** SELECTED EXCERPT follows **

The adults of this species are more robust and plumper than the juveniles, and their pectoral fins are positioned more towards the head than those of flying fish. The standard length of the fish is typically 125-130mm, with some of the largest reaching 176-185mm. The typical mass of the fish is around 30.2 grams. The body has an oval cross-section and is elongate. The fish is overall bright silver, with a blue-green tint dorsally. The pectoral and caudal fins have a melanistic pigment, and the dorsal and anal fins are translucent with a lack of chromatophores. The eyes of the fish are moderately sized, and the head is small. This fish, contrary to its relatives, has a lower jaw that is not noticeably elongate, and the length of its pectoral fins is about a quarter to a third of the length of its body. The pectoral fins are elongated. The fish has no dorsal or anal spines, with 13-15 rays in the dorsal fin and 13-15 in the anal fin. The anal fin’s origin is beneath the third to fourth dorsal ray. It has a forked caudal fin, the upper lobe shorter than the lower lobe. The lateral line is made up of 57-59 scales. The fish has a single chamber that makes up the swim bladder, it has 47-50 vertebral bones, 17-20 gill rakers on its first arch, and 11 branchiostegal rays. Compared with its closest relative, Oxyporhamphus similis, the False halfbeak, a few recently revealed morphological disparities set O. micropterus apart as a distinct species. First, O. micropterus has a significantly lower count in gill rakers, ranging from 24-27, compared to 31-34 in O. similis. The vertebral count of O. similis is markedly different from that of O. micropterus at 51-43. The predorsal scale count of O. micropterus (28-33) is lower than that of O. similis (31-37). The anal fin origin of O. micropterus is situated below the third to fourth dorsal fin ray, a distinct feature of O. micropterus.

** End of SELECTED EXCERPT **

### EXERCISES TO COMPLETE:
1. Translate this sentence from the fish description into Spanish: "The fish is overall bright silver, with a blue-green tint dorsally."
2. According to the fish description, which species is the closest relative of O. micropterus?
3. Resume the fish description from its final sentence, keeping the same formal style.

** LISTED RECORDS follows **

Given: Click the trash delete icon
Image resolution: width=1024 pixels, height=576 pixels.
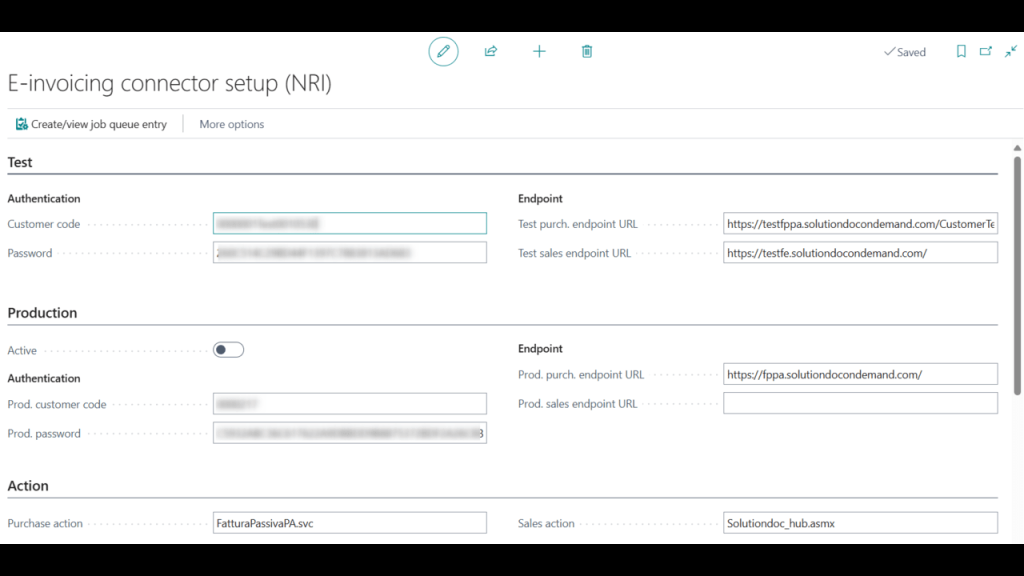Looking at the screenshot, I should 587,51.
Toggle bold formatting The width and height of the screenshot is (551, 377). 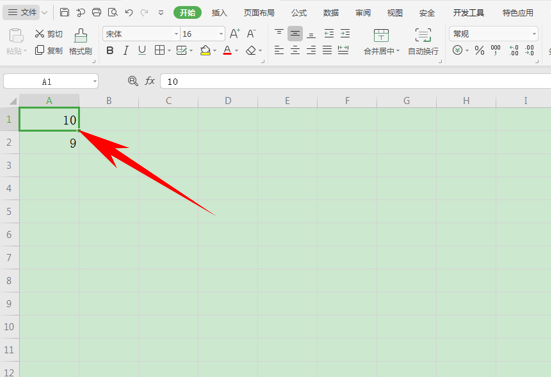110,51
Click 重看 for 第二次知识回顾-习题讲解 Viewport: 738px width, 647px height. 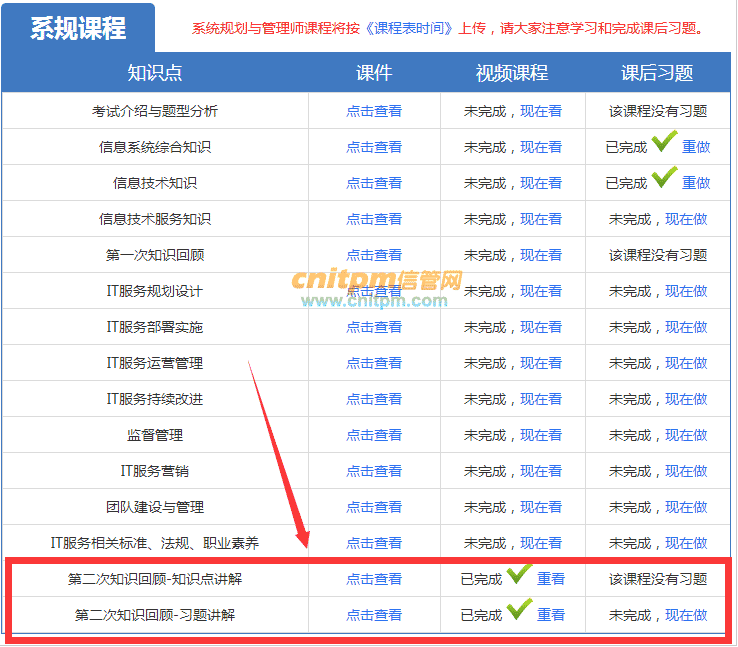point(551,615)
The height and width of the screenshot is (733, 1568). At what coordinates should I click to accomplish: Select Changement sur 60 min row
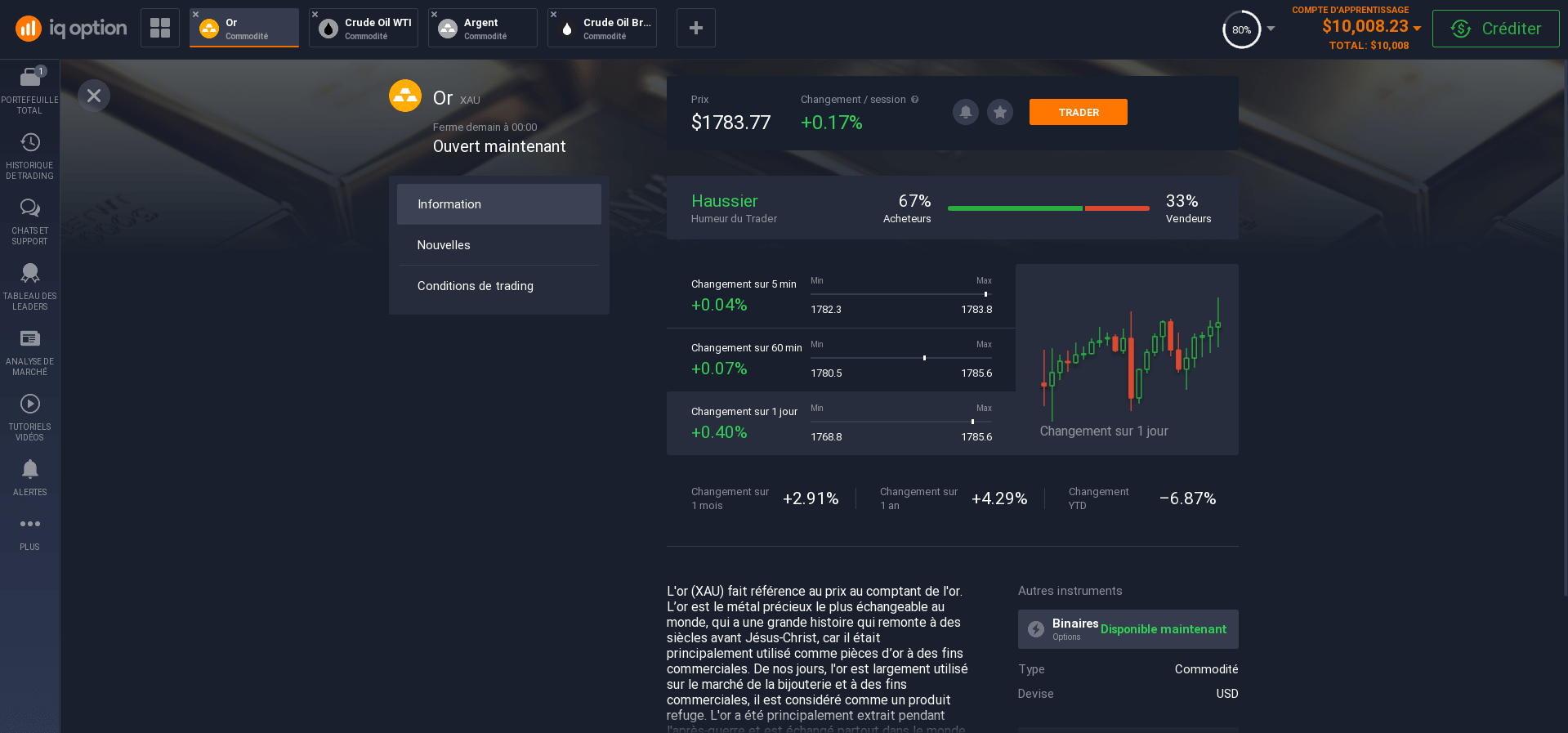click(840, 360)
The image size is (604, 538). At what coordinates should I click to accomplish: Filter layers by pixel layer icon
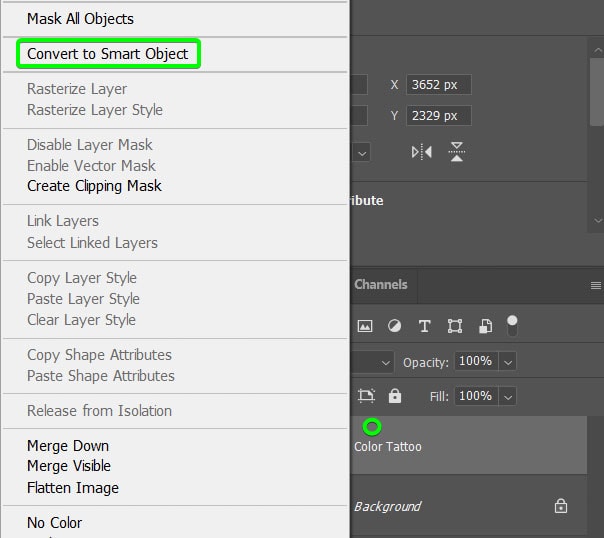(365, 326)
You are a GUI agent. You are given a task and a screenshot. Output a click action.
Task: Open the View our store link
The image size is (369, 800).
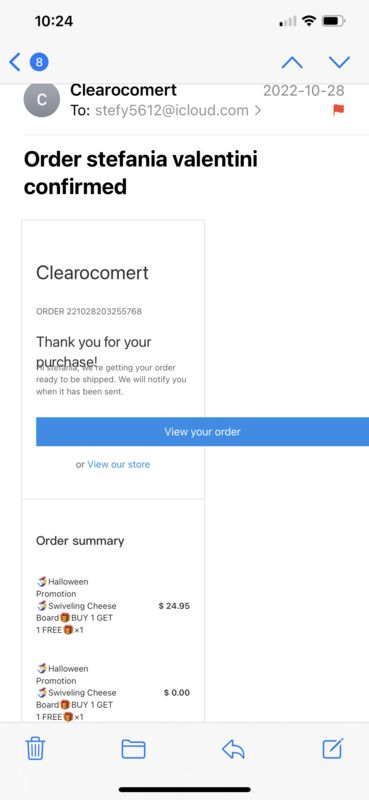tap(118, 464)
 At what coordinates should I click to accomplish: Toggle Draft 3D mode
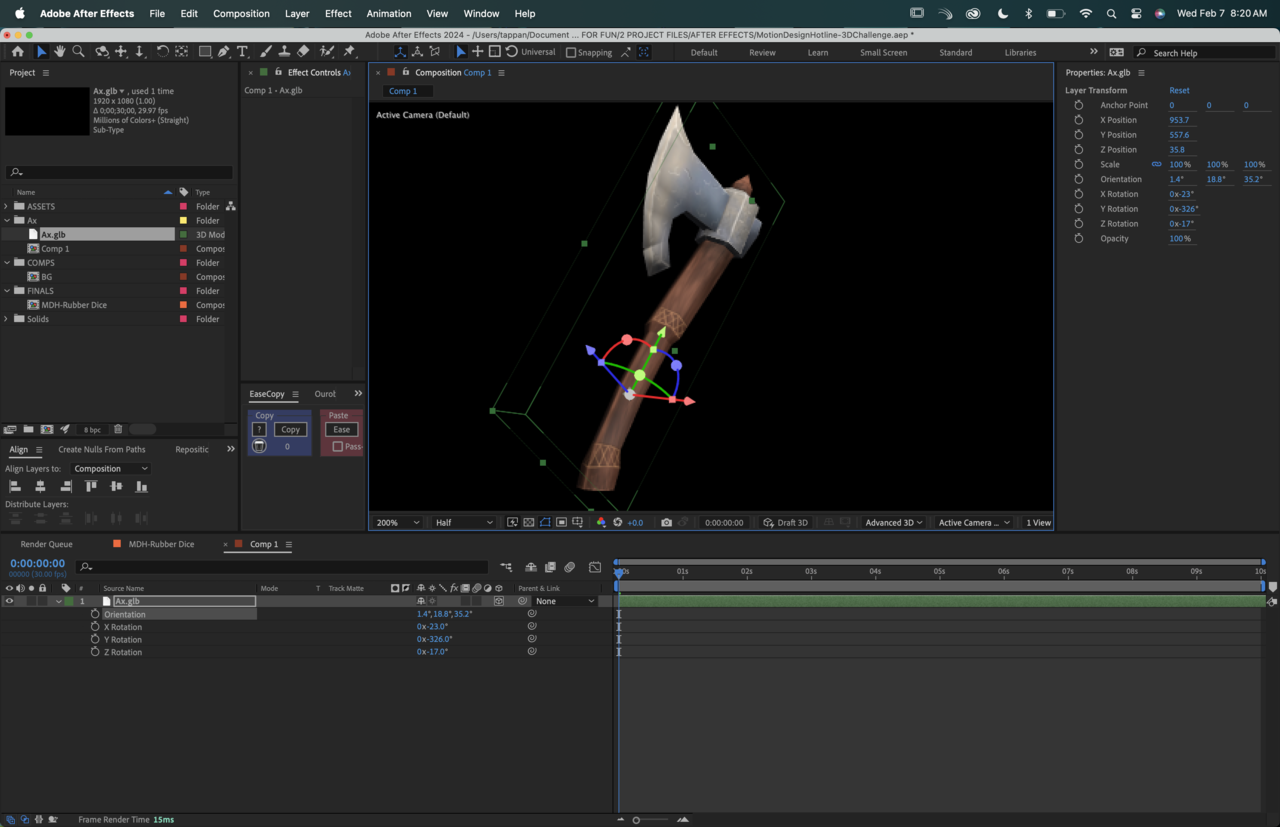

** End of LISTED RECORDS **

### REPLIES:
1. En general, el pez es de color plateado brillante, con un tinte verde azulado en la parte dorsal.

2. Oxyporhamphus similis, the False halfbeak.

3.
== Systematics ==
Oxyporhamphus micropterus is part of the family Hemiramphidae. Hemiramphidae is one of the five families in the order Beloniformes, along with Exocoetidae, the true flying fishes. The families Exocoetidae and Hemiramphidae diverged approximately 33.0 million years ago. One of the eight genera in Hemiramphidae is Oxyporhamphus. Previously, Oxyporhamphus was classified as a “short-winged flying fish” because of its similar size and ecology, but more recent studies have reclassified it as a halfbeak. This genus is made up of two species: Oxyporhamphus micropterus, the bigwing halfbeak, and Oxyporhamphus similis, the false halfbeak. These taxa are separated geographically by the oceans, with O. similis widespread in the central Atlantic Ocean and O. micropterus in the Indian and Pacific Oceans. Many taxonomists classify the taxa not as distinct species but as two subspecies of Oxyporhamphus micropterus: Oxyporhamphus micropterus micropterus and Oxyporhamphus micropterus similis.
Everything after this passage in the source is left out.